But the experience of the interstate highway system suggests that the terms of the relationship matter. In that case, the notion that Uncle Sam knew best chipped away at the collegiality that had existed between state and federal highway officials.
Corralling 50 states to tackle a common goal is, if anything, more difficult today than decades ago, says Donald F. Kettl, a professor of public policy at the University of Maryland at College Park. “The states are restless,” he says, wary of what they see as dictates from Washington.
In elementary and secondary education, for example, No Child Left Behind, which increased the federal role in holding schools accountable for student outcomes, was approved just 15 years ago by a Republican president and a Democratic Congress. Today it has been all but abandoned, having collapsed under the weight of what many have come to see as overly prescriptive standards set by the Department of Education.
Even before Mrs. Clinton’s free-college proposal, with its language hinting at accountability, there were signs that the federal government was seeking to play a greater part in overseeing higher education. President George W. Bush had the Spellings Commission, which advocated for a tougher set of metrics to measure educational outcomes. His successor, President Obama, made an attempt to set up a college-ratings plan. Both attempts, though, were diluted in the face of concerted opposition from colleges.
ADVERTISEMENT
Could $450 billion be the sweetener that induces states and colleges to accept a more activist role for the federal government in higher education?
It seems clear if there’s more money, there will be more strings attached.
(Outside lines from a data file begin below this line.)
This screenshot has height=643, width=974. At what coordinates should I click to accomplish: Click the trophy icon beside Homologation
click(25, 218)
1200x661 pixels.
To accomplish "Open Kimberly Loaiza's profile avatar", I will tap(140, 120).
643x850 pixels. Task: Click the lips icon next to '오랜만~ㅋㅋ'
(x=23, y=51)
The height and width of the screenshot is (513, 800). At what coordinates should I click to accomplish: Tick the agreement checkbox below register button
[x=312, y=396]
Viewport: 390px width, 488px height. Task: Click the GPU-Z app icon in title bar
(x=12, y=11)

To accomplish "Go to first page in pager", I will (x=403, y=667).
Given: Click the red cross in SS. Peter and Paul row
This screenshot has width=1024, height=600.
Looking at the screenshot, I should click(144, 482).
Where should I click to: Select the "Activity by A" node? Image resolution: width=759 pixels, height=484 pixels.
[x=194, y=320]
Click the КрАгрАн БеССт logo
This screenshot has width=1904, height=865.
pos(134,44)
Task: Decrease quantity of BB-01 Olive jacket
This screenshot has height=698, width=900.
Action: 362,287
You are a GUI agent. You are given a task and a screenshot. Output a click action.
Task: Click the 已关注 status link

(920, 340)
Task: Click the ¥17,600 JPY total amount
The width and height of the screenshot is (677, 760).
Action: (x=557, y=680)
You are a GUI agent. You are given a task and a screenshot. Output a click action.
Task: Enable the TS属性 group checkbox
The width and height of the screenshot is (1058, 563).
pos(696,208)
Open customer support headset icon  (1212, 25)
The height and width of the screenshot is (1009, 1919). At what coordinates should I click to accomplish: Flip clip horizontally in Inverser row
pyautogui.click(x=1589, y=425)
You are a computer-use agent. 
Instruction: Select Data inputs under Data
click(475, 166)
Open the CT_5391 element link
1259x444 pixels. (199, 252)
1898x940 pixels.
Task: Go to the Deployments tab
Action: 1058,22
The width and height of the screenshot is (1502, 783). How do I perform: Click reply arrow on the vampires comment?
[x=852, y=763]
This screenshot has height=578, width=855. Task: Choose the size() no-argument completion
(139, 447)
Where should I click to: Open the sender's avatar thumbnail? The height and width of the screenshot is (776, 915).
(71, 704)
“I don’t think a desire for accountability is what’s driving this proposal,” says Robert Kelchen, an assistant professor of higher education at Seton Hall University. “But it seems clear if there’s more money, there will be more strings attached.”
When it came to highways, state officials initially welcomed the assistance of federal engineers because they had expertise in constructing modern expressways that could accommodate high-speed traffic.
In higher education, the federal government has typically left states and colleges to their own devices — and they have shown little appetite for changing that balance.
ADVERTISEMENT
Before a single word of legislation has been written, some are sounding the alarm that, for all the talk of partnership, the free-college proposal could amount to a federal takeover of higher education. “It’s like a dagger,” says George Leef, director of research at the John William Pope Center for Higher Education Policy, “aimed right at public colleges’ autonomy.”
As a libertarian, Mr. Leef believes that paying for college is the responsibility of individual students and families. But other critics argue that by offering a policy prescription at the national level, a plan like Mrs. Clinton’s could pre-empt individual states’ ability to pursue their own strategies. Tennessee, for example, in an effort being watched closely by policy makers in other states, has made two years of community college free for all residents.
According to the National Council of State Legislatures, some 37 states have put in place or are developing performance indicators for their institutions, tying funding to metrics like time to degree or the share of low-income or minority students enrolled. One big unknown if the Clinton plan were to move forward is how much autonomy states would have to chart their own paths to reach shared national goals.
The promise of federal funds could distort states’ budgetary decisions, causing them to give preference to certain programs or efforts because they match federal priorities. That happened with highways. Some of them followed routes that states might not have preferred; others were built even though states didn’t see the need.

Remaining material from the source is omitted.